━━━━━ Extracted entries ━━━━━

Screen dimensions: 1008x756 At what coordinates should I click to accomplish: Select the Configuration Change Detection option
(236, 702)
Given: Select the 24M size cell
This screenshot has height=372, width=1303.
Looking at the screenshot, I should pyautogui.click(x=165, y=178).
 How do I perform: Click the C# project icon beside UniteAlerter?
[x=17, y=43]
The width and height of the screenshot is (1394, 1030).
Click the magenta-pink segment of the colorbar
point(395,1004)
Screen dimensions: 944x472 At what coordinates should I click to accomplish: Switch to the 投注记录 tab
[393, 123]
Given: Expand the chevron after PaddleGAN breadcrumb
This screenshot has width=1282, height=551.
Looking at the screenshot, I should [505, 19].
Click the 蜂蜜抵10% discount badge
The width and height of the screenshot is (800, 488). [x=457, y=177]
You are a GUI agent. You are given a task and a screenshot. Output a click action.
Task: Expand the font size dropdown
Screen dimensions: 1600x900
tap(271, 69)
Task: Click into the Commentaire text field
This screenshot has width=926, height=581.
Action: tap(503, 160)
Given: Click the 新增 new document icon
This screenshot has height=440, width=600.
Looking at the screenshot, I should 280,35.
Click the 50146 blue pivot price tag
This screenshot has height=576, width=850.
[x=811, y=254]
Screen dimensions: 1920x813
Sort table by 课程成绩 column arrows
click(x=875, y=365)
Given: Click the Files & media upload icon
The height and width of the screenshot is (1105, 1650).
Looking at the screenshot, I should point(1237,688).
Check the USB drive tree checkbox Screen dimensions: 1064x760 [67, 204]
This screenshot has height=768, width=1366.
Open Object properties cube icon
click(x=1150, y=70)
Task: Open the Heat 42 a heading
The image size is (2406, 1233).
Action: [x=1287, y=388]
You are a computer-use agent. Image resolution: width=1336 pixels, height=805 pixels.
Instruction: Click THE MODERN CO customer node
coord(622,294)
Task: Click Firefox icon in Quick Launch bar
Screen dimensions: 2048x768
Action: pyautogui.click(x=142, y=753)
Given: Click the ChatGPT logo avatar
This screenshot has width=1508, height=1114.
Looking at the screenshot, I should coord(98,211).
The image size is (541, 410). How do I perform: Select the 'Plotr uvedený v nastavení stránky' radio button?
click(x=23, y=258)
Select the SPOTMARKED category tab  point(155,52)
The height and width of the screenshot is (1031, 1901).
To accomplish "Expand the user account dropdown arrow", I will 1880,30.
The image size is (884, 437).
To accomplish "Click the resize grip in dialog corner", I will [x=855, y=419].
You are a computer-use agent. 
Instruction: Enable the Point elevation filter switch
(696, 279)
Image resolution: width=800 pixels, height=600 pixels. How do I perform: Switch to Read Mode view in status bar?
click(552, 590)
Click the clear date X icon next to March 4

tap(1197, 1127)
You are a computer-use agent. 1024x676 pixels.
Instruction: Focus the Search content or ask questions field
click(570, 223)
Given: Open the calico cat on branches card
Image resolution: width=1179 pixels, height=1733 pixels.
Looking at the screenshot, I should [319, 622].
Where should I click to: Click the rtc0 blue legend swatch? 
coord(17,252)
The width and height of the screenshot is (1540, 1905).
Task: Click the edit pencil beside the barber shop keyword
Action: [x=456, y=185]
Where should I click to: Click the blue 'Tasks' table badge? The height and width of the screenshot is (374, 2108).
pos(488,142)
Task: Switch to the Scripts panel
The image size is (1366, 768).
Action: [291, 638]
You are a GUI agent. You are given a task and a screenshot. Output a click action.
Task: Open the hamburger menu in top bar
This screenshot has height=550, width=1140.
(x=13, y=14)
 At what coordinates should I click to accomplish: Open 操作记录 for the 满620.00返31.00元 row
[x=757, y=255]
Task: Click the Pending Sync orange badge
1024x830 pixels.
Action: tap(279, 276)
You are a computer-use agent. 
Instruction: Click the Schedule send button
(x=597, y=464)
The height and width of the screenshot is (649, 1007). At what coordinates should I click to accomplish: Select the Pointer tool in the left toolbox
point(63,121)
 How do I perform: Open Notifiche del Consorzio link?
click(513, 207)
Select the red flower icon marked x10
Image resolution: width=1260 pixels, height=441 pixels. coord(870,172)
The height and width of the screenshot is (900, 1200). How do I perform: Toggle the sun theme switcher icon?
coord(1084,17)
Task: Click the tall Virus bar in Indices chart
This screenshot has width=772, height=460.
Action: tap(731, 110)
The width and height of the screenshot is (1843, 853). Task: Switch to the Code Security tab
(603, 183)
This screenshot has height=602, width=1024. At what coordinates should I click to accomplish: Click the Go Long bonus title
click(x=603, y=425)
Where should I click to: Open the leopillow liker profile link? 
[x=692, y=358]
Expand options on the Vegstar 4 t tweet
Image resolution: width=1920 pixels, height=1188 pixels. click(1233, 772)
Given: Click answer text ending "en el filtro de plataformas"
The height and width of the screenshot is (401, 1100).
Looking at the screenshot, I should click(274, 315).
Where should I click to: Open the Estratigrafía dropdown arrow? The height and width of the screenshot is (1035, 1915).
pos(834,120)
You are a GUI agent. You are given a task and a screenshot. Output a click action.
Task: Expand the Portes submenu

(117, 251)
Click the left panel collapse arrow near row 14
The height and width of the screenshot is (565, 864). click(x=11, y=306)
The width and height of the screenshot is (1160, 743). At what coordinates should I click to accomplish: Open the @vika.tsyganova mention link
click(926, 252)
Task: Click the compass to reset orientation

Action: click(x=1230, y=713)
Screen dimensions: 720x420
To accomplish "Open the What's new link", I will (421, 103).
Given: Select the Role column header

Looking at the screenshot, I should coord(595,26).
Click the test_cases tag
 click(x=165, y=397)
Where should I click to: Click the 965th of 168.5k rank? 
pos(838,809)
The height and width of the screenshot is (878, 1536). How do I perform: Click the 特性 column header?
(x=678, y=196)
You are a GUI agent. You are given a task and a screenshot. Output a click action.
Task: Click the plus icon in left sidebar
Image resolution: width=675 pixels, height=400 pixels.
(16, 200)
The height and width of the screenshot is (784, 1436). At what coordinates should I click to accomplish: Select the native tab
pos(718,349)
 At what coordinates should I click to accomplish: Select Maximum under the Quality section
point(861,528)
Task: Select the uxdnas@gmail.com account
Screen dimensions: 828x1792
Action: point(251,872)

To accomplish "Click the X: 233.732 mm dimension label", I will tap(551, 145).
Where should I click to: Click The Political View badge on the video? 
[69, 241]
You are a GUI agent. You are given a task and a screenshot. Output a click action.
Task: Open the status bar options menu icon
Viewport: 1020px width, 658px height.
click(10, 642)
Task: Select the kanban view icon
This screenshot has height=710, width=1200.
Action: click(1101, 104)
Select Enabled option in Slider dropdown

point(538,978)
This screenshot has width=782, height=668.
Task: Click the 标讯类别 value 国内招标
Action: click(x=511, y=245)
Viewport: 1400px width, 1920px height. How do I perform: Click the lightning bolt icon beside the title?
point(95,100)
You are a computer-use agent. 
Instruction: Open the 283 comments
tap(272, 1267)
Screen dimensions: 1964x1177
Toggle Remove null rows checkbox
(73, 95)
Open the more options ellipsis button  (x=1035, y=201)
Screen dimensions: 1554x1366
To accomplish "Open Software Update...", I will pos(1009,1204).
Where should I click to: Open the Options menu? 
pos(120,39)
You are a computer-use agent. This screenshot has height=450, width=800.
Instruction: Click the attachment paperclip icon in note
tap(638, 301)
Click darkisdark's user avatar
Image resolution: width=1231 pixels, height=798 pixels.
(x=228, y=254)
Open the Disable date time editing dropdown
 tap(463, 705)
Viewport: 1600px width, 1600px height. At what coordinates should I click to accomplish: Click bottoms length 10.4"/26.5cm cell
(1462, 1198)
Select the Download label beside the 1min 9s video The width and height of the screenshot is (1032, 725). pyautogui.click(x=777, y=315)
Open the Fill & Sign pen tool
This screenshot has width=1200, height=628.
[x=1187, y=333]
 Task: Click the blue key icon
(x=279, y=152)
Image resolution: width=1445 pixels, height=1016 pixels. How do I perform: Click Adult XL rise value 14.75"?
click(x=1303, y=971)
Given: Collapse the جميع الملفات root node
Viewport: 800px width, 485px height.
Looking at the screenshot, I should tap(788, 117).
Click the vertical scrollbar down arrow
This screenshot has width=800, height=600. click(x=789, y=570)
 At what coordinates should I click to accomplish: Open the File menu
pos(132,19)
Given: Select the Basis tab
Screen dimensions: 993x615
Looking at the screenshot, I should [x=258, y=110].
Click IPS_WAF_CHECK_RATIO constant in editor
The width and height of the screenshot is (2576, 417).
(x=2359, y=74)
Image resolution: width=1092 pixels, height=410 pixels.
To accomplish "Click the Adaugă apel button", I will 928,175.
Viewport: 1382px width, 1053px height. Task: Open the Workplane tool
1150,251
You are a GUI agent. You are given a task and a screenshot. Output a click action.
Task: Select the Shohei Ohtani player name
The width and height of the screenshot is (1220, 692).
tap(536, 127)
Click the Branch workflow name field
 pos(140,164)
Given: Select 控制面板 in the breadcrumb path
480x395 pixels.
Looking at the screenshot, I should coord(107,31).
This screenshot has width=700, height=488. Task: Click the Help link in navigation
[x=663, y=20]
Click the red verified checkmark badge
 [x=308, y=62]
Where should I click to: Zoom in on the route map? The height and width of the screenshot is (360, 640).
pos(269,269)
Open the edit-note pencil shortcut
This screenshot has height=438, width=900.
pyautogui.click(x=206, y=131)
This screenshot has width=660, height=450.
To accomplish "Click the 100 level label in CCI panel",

━━━━━

If a line in the data above contains "breadcrumb", return that line.

- Final answer:
Given: Expand the chevron after PaddleGAN breadcrumb
Given: Select 控制面板 in the breadcrumb path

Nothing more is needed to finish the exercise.